メインクエスト:小目標『遺跡で暴れている魔砲使いを止めろ』


   △


 遺跡の試練に挑む者は四つの掟を守るべし。


一つ、各階層と部屋ごとに定められた条件を満たすこと。


二つ、無駄な破壊は慎むこと。


三つ、死者を冒涜せぬ事。


四つ、手足を持たぬ生き物と敵対せぬこと。


「これらの掟を守り、知恵と力と勇気を示せば自ずと道は開かれる。……のですが」


 墓守の家の長ペイダンは困惑と焦燥によって、本来だったら試練の挑戦者に対して言わない内容を口にせざるを得なかった。


「今はとにかく、神殿で暴れているあの魔術師をなんとかしていただきたい。可能ならば今すぐにでも案内します」


 ハダホイタヤへやって来て村長への挨拶を済ませてから数十分ほどしか経っていないというのに、トントン拍子で話が進み、さらに有無を言わせない雰囲気のペイダンに圧倒されたヤギリは首を縦に振るしかなかった。


「わ、わかりました。すぐになんとかしましょう」


 そう言いつつヤギリは後ろをちらっと振り向く。


 アルミナは「どうした?」という表情でヤギリの目を見つめ、サーベイは「面白そうな事になってるじゃん」と自分の顎をさすり、キリバは「そんな安請け合いして大丈夫なのかよ?」と呆れと不安の混ざった顔で目を細めている。


 どの道行くしかないんだ。


 ヤギリは自分に言い聞かせるように心の中で呟き、ペイダンへと向き直る。


「先に挑んでいるチカという魔術師は今のところ命の危険はないんですね?」


「掟を3つ、あるいは4つ全てを破らなければ、まず命の危険は無いと思います」


「もし全部破るとどうなります?」


「全ての階層から墓の衛士達が誅殺しに来ます」


「……それは、通常の通路を通って、ですか?」


「ええ。それ以外の特殊な通路もありますが」


「なるほど、わかりました」


「では、行ってくださるんですね!?」


「行くしかないでしょう。殆ど交流はなかったけれども一応は知り合いですし」


「ありがとうございます!」


 そうしてヤギリ一行は墓守の長じきじきに案内されて遺跡への道を辿る事になったのだ。


 そもそもの話。

 チカが何故暴れているのかというと、それは特定の部屋に閉じ込められたからで、では何故閉じ込められてしまったのかというと、掟の一つ目と二つ目を破ってしまったからである。

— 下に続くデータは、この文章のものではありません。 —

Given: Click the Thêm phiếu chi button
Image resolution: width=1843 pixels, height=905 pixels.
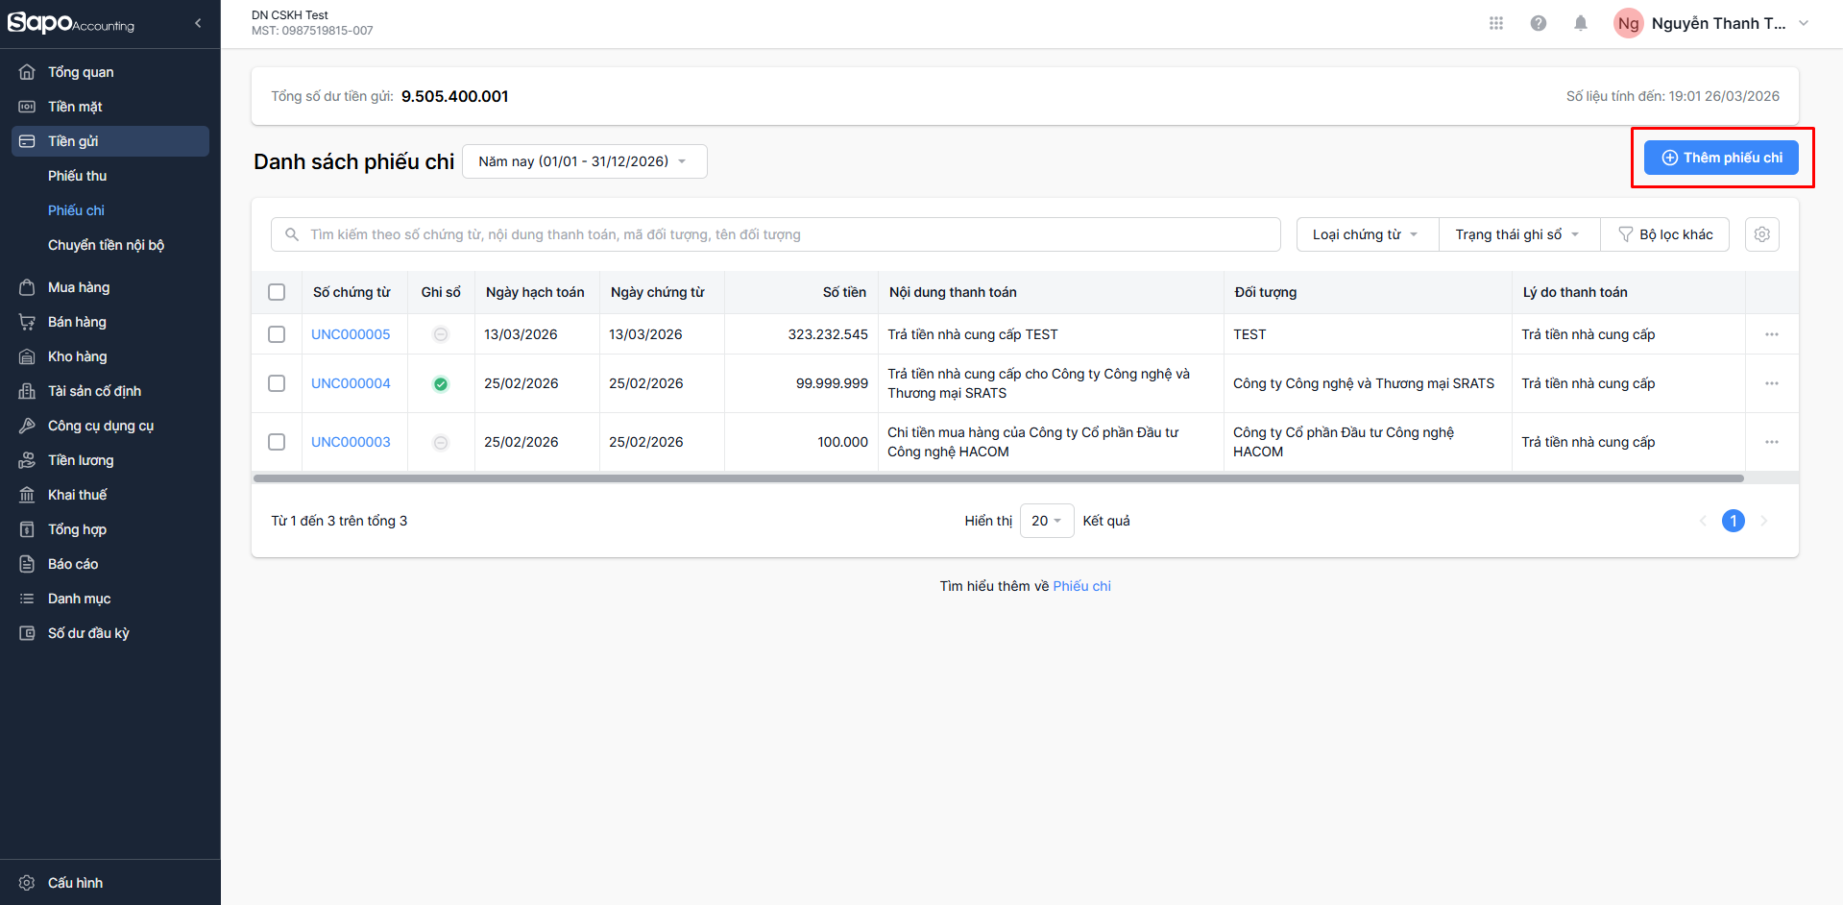Looking at the screenshot, I should (x=1721, y=158).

 もっともその時点では、遺跡の攻略のために進むことはできないが遺跡からの脱出は可能な状態だ。しかしその場合、脱出した挑戦者はしばらくの間遺跡に入ることは許されない。

 再挑戦に時間がかかる事が嫌なチカはごり押しで行こうと決断し、力の限りの魔砲を放ち、普通なら突破不可の扉を破壊しようと奮起している。

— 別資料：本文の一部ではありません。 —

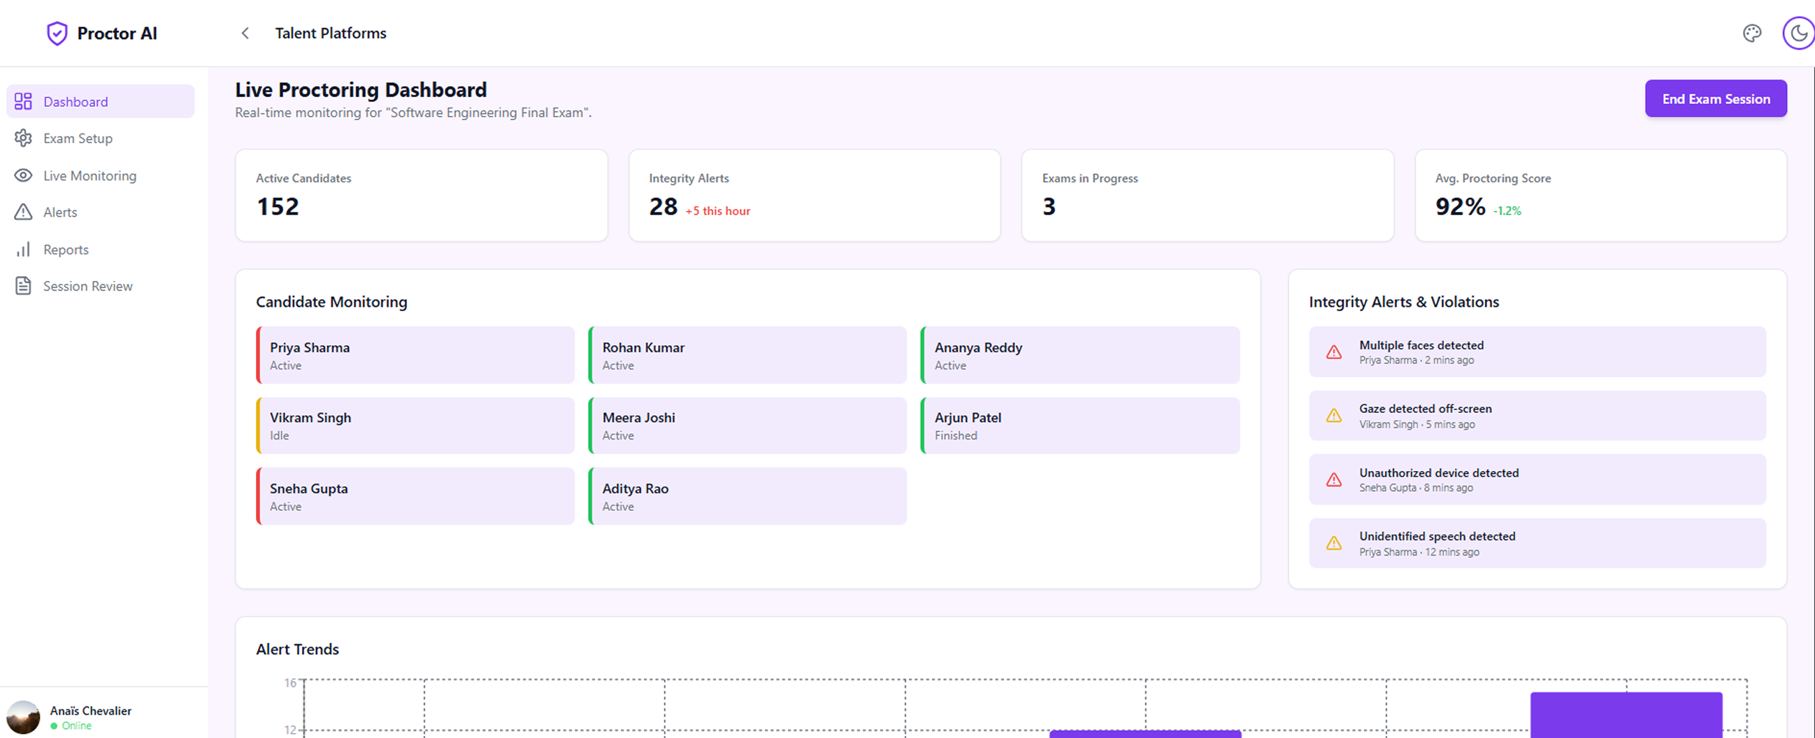
Task: Click the Live Monitoring eye icon
Action: 23,175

 扉とその周りの壁は厳重に対魔力の保護をされていてまず破壊される心配はないのだが、チカの魔砲の威力も半端ではなく。純粋な衝撃によって部屋の保護されていない箇所にダメージが蓄積されているのだ。

 このままでは遺跡序盤の上階層がボロボロになってしまうと墓守は危惧したのだが、挑戦中の者(特に掟を破った者)への接触も禁じられているので、どうしようも無い状況に困っていた。

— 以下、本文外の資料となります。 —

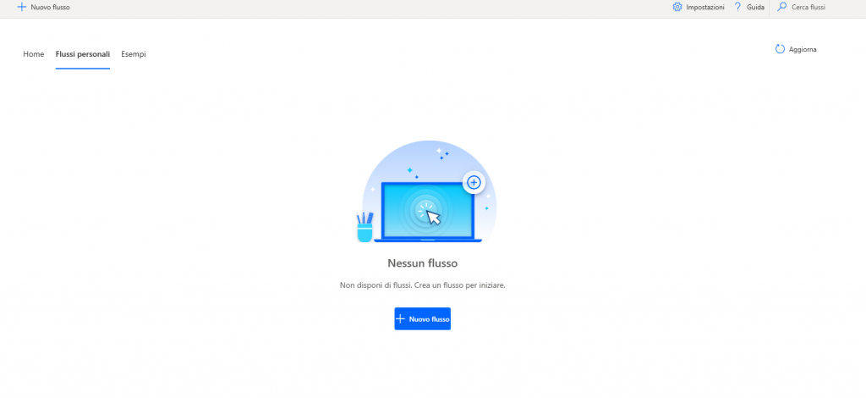Select the 'Flussi personali' tab
This screenshot has height=398, width=866.
(x=83, y=54)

 そこへちょうど現れた新たな挑戦者がヤギリだったというわけだ。




 遺跡へ向かって歩いている途中ヤギリは思った。


(これはなにか、ガメスがいろいろと手を加えているような気がする)


 この時、なんの通知音もログの表示もなくこっそりとGNPが5ほど追加されていた。


 ちなみに、ガメスは暴れているチカに何も言わないのかという疑問があるかもしれないが、そもそもガメスはナビゲーターのように常に誰かのそばで助言してくれる存在というわけではない。